No final do semestre, agravado pelos trabalhos da nova CPI do Cachoeira (uma reedição atualizada, digital, para o terceiro milênio, da antiga “CPI do orçamento”, analógica), sempre imprevisíveis, o espectro do “mensalão” deve voltar à baila, com a iminência de julgamento no supremo. A conjunção da CPI com o julgamento do “mensalão” sem dúvida arma insumos de uma crise política (os boletins da ABIN devem começar a chegar em tom preocupado à mesa de Dilma), cujo desfecho imprevisível (micro ou macro) deve-se aguardar. Ainda mais, para complementar o cenário, a presidente deve enfrentar nos próximos dias a primeira onda de greves do funcionalismo público federais em seu governo. Vamos ver como será o comportamento do governo diante do assédio da CPI e dos grevistas, posto que a mecânica armada nos tempos da era Lula começa a desatualizar.

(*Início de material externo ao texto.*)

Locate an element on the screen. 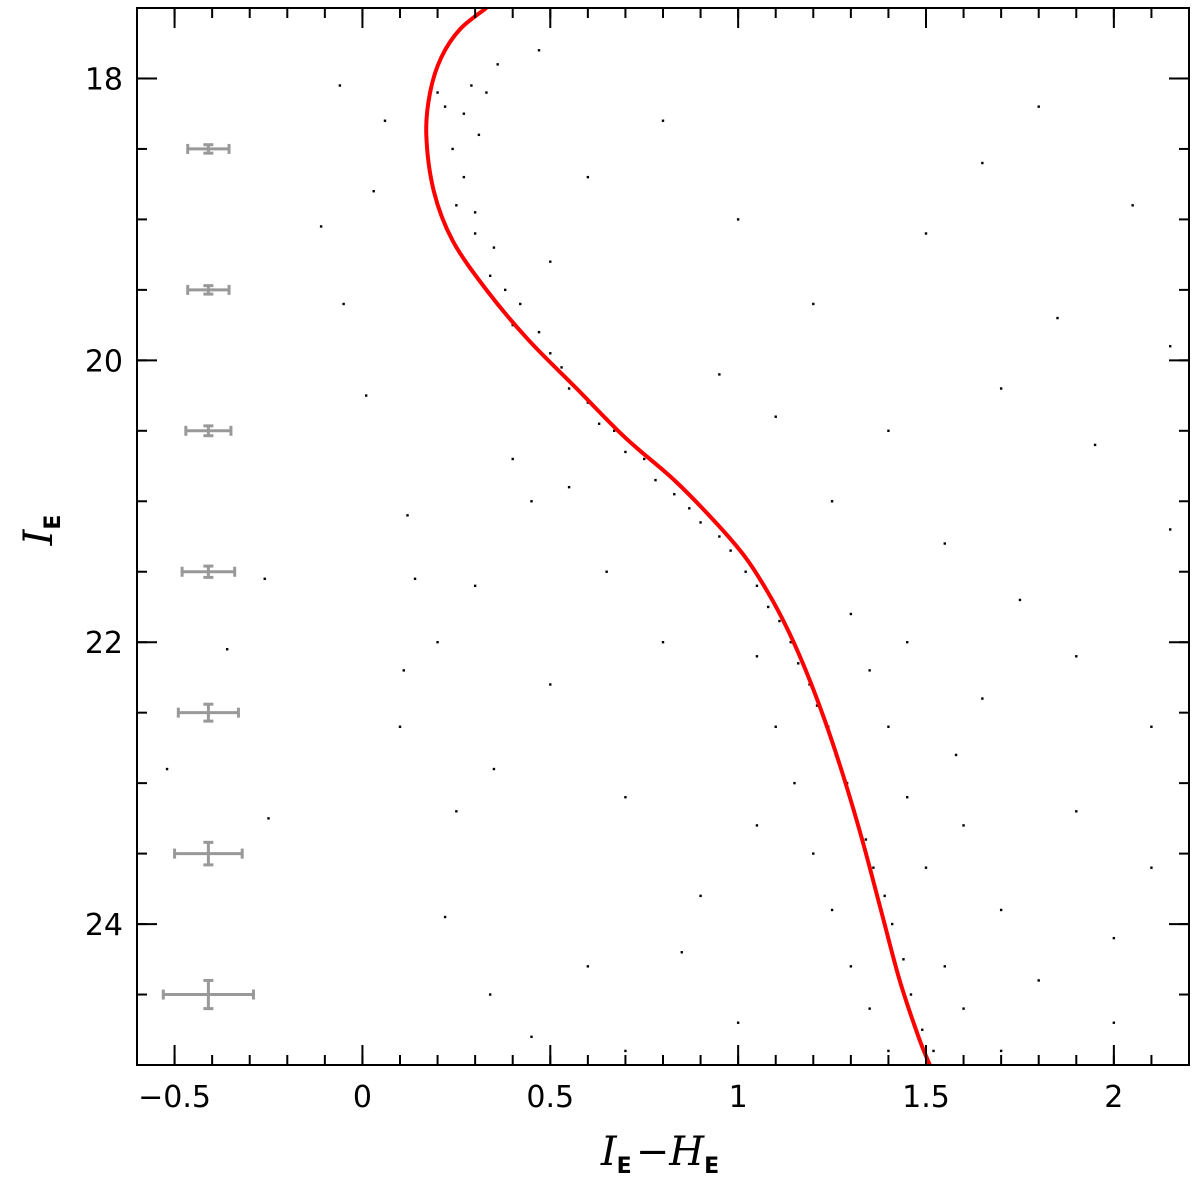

Chegamos a meados de maio e a agenda começa a superlotar. Por enquanto, antes de tratar da agenda "cheia" em outra oportunidade, ficarei na análise tópica das reações do senso comum e do discurso político dos aproveitadores (dois grupos de interesses bastante assanhados), relativo à corrupção. Novamente no Brasil, a reação às denúncias circunscreve duas atitudes interessadas: uma indignada e outra condescendente, cuja versão mais sofisticada atribui o repúdio à corrupção como “udenismo moral” de uma classe média de horizontes políticos limitados. Ambas as posições – tanto a indignada como a condescendente – têm dificuldades em situar de maneira consistente a corrupção.

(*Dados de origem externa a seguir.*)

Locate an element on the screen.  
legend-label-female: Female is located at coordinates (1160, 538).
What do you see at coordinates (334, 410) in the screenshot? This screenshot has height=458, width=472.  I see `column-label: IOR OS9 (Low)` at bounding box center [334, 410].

Aos indignados, lembro que paradoxalmente o senador Demóstenes era um de suas lideranças mais indignadas, revelando que sentar praça no discurso da corrupção e das mordomias tem sido uma das formas mais persistentes da demagogia (os jornalistas de nariz de Pinóquio adoram a este discurso). Quanto aos condescendentes, não sejamos ingênuos: eles procuram plantar uma construção discursiva arbitrária da história do Brasil (o massacre elitista do populismo intrínseco do período Vargas como uma espécie de longa duração) que justifique os “bons motivos” sociais e políticos da bandalheira, como se isso fosse possível. Ambas as versões mistificam o Brasil.

São duas as corrupções existentes no Brasil: a nova e a antiga, a primeira, arcaica, de tipo patrimonialista, e a segunda, moderna, capitalista. Embora diferentes, as duas convivem muito bem, configurando a estrutura da corrupção à brasileira.

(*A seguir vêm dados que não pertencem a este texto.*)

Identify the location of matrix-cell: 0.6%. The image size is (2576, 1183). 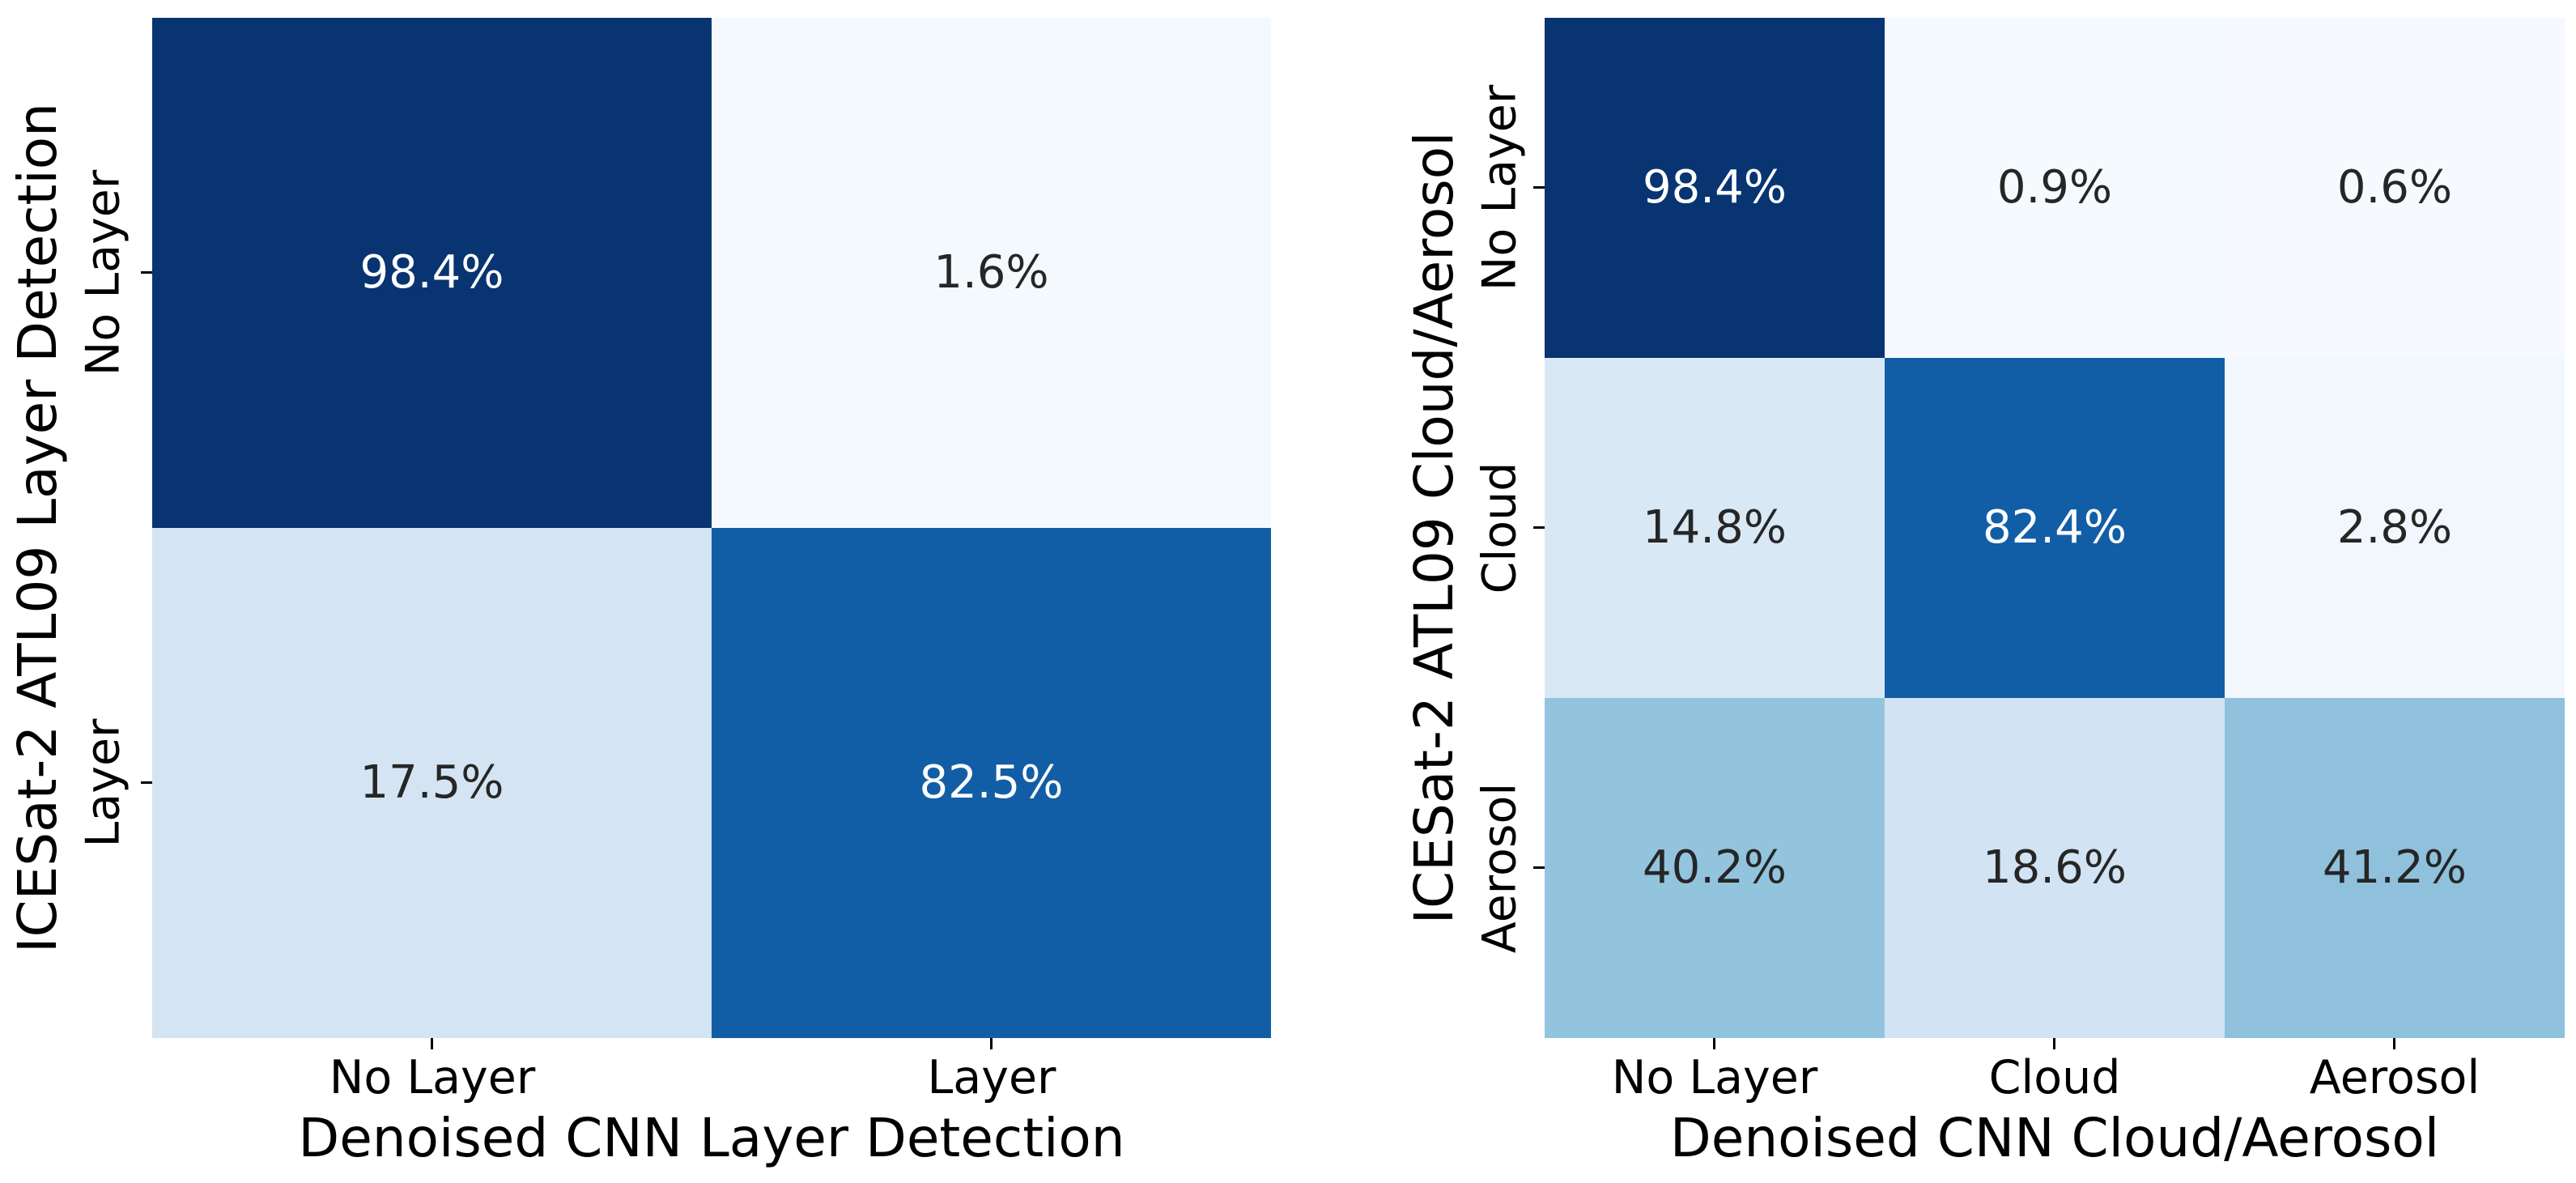
(2395, 188).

Trata-se de engano pensar que simplesmente se produzindo riqueza e desenvolvendo o país, a corrupção vai acabar, ou seja, que os setores modernos da economia brasileira – os empresários empreendedores e os investidores internacionais – estão imunes ao vírus da corrupção. Ao contrário, o capital corporativo desconhece fronteiras entre o legal e o ilegal – tanto que toda regulação que realmente funciona no sistema é público-estatal. O capitalismo avançado, e não o só o coronelismo antigo, contém os germens da corrupção, como atestam os balanços maquiados dos fundos de investimento imobiliário, na crise de 2008, nos Estados Unidos.

Que fazer? Pensar a corrupção brasileira como um mecanismo estrutural está longe de justificá-la. Embora os mecanismos da corrupção sejam de estrutura, elas precisam das mãos inescrupulosas de um agente. Pegos em fragrante, devem ser exemplarmente punidos. Não há estruturas sem sujeito.